Pour répondre à ce commentaire :
Patrick a écrit :
Et que pensez vous d’Amazon eu égard a l’évolution de votre stategie?
C’est bien l’anti action value par excellence. Un PER de 77 il n’y a pas si longtemps, aucun dividende,
Et pourtant une croissance hallucinante, une organisation pour tuer toute la concurrence.
Ne pas en avoir , c’est une évidence pour qui fait une analyse rationnelle. Mais est ce bien sérieux tout de même? On en parle très peu sur le forum…
Au départ, Amazon était un détaillant en ligne qui ne gagnait pas d’argent, voire en perdait. On peut d’ailleurs s’interroger sur la concurrence déloyale induite par le fait de perdre de l’argent pour croître à tout prix, tandis que les petits acteurs ne peuvent se le permettre.
Aujourd’hui, Amazon est avant tout 1) une entreprise technologique avec AWS, 2) une plateforme eCommerce qui prend des commissions substantielle sur la vente de produits tiers (50% des produits vendus sur Amazon seraient des produits tiers) et 3) un optimiseur fiscal.
1) AWS est la pépite du groupe, rentable et en croissance, et est archi-dominant, devant le cloud de Microsoft et loin devant le cloud d’Alphabet.
2) La plateforme eCommerce a construit une position quasi-monopolistique, et de nombreuses personnes achètent uniquement sur Amazon, et sont plus fidèles à Amazon qu’à un produit ou à une marque.

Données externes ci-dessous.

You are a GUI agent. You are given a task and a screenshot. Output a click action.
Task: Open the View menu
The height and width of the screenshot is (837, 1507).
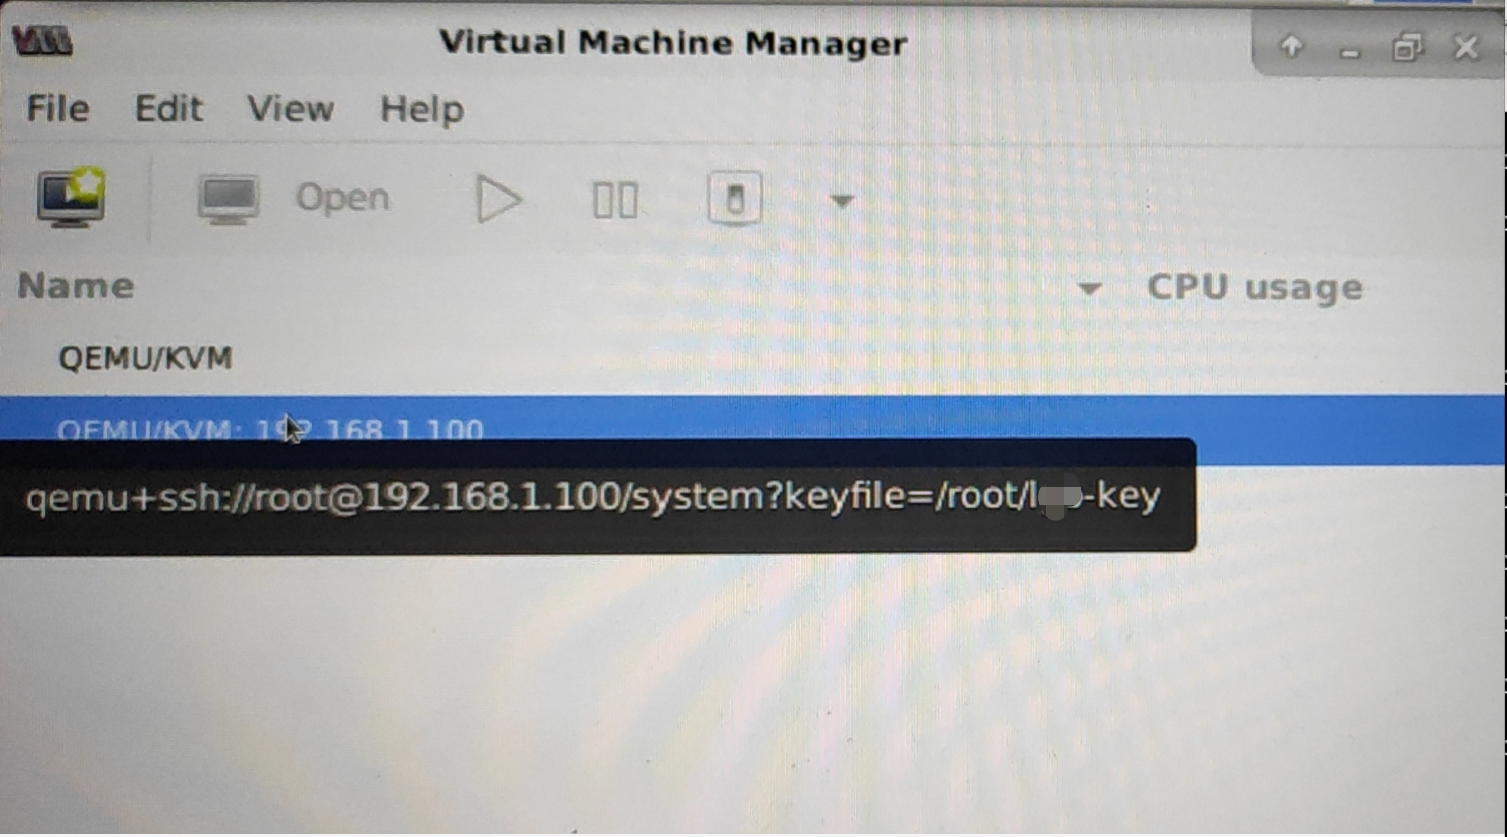(290, 108)
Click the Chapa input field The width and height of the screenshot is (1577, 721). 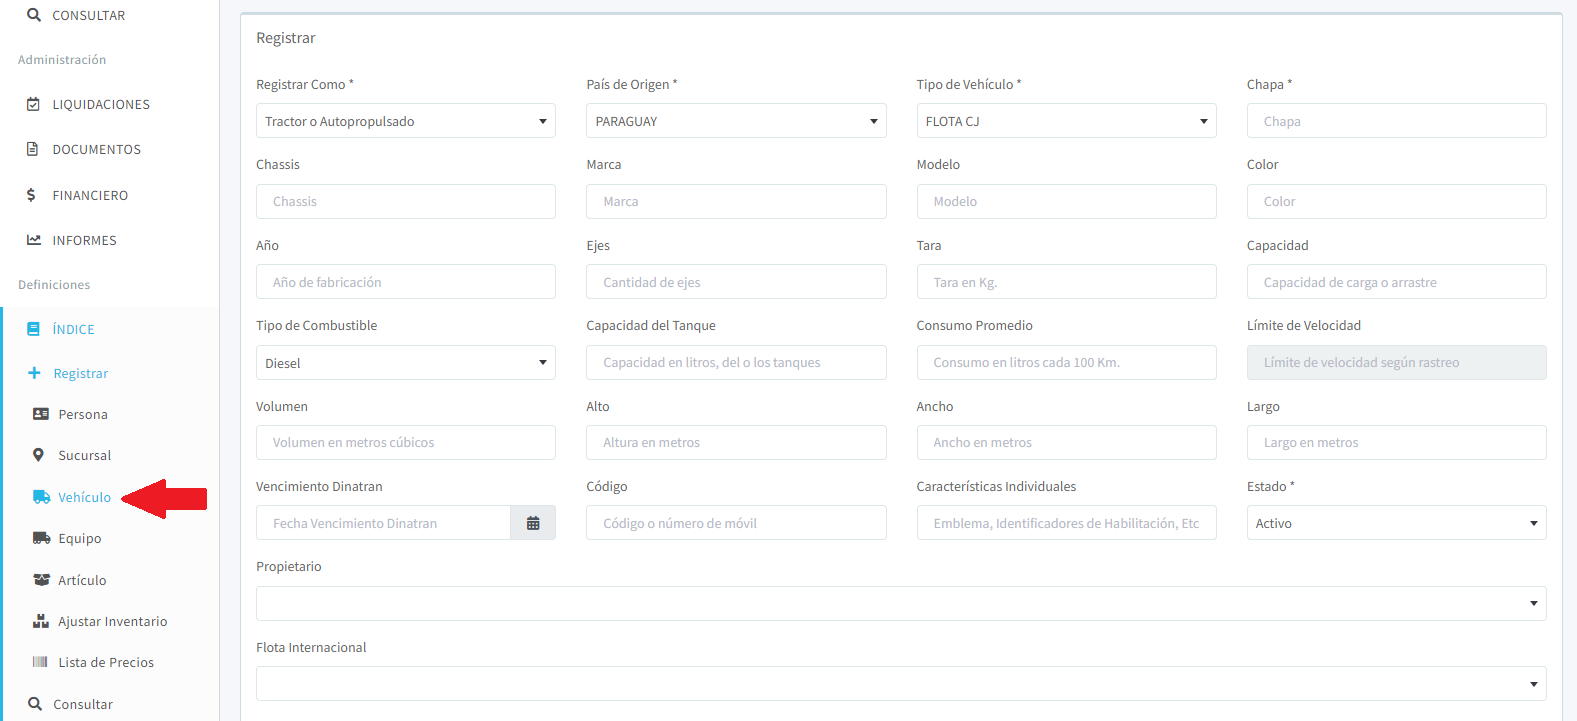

Je l’ai vérifié avec le confinement, puisqu’une partie des produits de notre TPE sont vendus sur Amazon et sur notre boutique en ligne. La suspension des ventes sur Amazon n’a entraîné aucun report sur notre boutique en ligne. J’ai aussi constaté que mettre des produits 10% plus chers sur Amazon, ne créé pas non plus de report sur notre boutique : les gens pensent que sur Amazon c’est moins cher, et qu’il n’y a pas besoin de comparer.
Fort des statistiques de ventes des produits tiers, Amazon est également capable de repérer les produits qui se vendent bien, d’estimer leur marge, et de se positionner ensuite comme vendeur de produits équivalents.
Initialement déficitaire, la plateforme prend maintenant une commission conséquente (18%) sur chaque vente des vendeurs tiers, et peut donc aussi vendre en compte propre les produits les plus rentables.
3) Amazon optimise complètement sa fiscalité, pour le dire poliment. La fameuse taxe GAFA dont il était question un temps n’a toujours pas été appliquée, puisque D. Trump a menacé de taxer les vins français. De la même façon, quand en France des frais de port avaient été imposés à Amazon pour éviter une concurrence frontale avec les libraires, Amazon a mis en œuvre des frais de port de… 0,01 euro !
Pour autant, si Amazon veut ouvrir un entrepôt ou de nouveaux bureaux, tous les acteurs locaux se battent pour les avoir…
Nous avons donc une entreprise très difficile à réguler, mais que l’on n’hésite pas non plus à courtiser, preuve de sa puissance !
Conclusion
Le moat d’Amazon est énorme. Probablement le moat le plus gros avec Alphabet (qui chaque année vole un peu plus de contenus des sites Web en toute impunité, et impose de fait d’acheter de la publicité sur Google Adwords pour conserver de la visibilité).
Son prix est à l’avenant, avec un PER 2020 prévisionnel dépassant les 100 !
Le principal risque est législatif. On devrait imposer à l’entreprise une scission entre AWS et la plateforme de vente en ligne, même si à ce stade, cela ne changerait probablement plus grand chose, puisque les deux divisions sont leaders sur leur marché. De toute façon, il est peu probable que cela soit mis en œuvre, étant donné que les USA protègent en réalité leur GAFA, puisqu’ils contribuent à leur puissance géopolitique.
A titre personnel, je n’investirai de toute façon jamais sur Amazon, pour des raisons éthiques. Il y énormément d’hypocrisie derrière cette société. Je tiens également en assez piètre estime Jeff Bezos, riche à crever, mais qui continue à payer au lance-pierres les personnes qui travaillent dans ses centres-logistiques.